Some feedback

Question

Some feedback

eugeneyan opened this issue 4 months ago · comments

Eugene Yan commented 4 months ago

Overall

No lexical search? 😔

Level 2

The suggestions on search would have so much more weight with some basic evals on how reranking / query rewriting helped
Would love to see an example or two of how reranking "saves" a bad result
Would love to see an example or two of query rewriting
I wonder how the introduction of citations leads to the need to now have to ensure high recall for citation—opening a can of worms?
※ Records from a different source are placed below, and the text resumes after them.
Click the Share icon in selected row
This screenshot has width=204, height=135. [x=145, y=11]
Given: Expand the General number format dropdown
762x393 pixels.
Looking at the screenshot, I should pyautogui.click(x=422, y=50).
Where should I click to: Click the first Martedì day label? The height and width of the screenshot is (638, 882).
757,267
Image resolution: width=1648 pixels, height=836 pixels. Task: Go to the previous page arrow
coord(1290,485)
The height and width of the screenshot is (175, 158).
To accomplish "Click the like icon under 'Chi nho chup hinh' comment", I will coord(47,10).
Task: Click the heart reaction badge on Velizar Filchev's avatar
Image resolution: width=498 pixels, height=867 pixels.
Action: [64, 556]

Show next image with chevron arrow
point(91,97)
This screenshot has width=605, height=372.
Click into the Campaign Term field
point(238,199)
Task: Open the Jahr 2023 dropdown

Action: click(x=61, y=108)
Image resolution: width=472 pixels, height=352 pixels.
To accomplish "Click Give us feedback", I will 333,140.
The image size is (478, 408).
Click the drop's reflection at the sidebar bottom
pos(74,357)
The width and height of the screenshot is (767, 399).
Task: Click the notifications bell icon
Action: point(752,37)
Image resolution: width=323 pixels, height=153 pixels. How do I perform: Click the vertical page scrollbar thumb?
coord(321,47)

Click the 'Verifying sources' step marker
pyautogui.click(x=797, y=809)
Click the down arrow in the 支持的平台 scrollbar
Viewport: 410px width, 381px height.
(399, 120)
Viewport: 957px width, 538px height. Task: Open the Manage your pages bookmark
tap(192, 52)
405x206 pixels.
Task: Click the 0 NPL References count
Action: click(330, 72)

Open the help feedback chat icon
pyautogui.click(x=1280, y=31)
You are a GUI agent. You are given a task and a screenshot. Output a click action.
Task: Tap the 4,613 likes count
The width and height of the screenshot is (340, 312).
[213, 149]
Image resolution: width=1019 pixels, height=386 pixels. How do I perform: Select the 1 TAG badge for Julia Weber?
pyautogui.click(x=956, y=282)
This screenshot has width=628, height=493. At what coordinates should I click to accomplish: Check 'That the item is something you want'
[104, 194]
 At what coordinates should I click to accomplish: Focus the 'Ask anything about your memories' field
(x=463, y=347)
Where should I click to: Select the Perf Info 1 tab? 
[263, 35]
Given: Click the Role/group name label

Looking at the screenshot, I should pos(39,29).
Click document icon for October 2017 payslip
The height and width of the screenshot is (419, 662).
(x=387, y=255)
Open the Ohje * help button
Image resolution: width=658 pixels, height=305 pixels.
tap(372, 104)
Maybe add your take on whether it's worth it, from the customer and product standpoint?

Level 3

Love how the logs help with identifying poor queries and results via mean cosine score. Could you add more on how teams should identify outliers in their logs for periodic triage? (👍/👎 feedback seems like an easy win if the UX can afford it)
(Hindsight: Oh you discussed this in Level 5)

Level 4

I think we can get very far with annotating a few hundred samples. Here's a simple guide on how to write good annotation guidelines, with a heavy focus on search (disclaimer: I wrote it)
Do you want to go into the details of evals for answers, such as reference-based or reference-free metrics? AFAIK, it's still not a clearly defined space and there's no clear best practice. Human feedback is noisy too.

Level 5

Same comments as in level 3—would love more details on how to identify those outlier bad results programmatically.

Jason Liu · Answer 1 · Wed Feb 28 2024 10:55:57 GMT+0800 (China Standard Time)

using lancedb we default to both.
https://lancedb.github.io/lancedb/hybrid_search/hybrid_search/#hybrid-search-in-lancedb

but i agreee evaluating can

Jason Liu · Answer 2 · Wed Feb 28 2024 11:06:01 GMT+0800 (China Standard Time)

Do you want to go into the details of evals for answers, such as reference-based or reference-free metrics? AFAIK, it's still not a clearly defined space and there's no clear best practice. Human feedback is noisy too.

I would love this. It's just not something I'm familiar with. Maybe something we can talk about this week.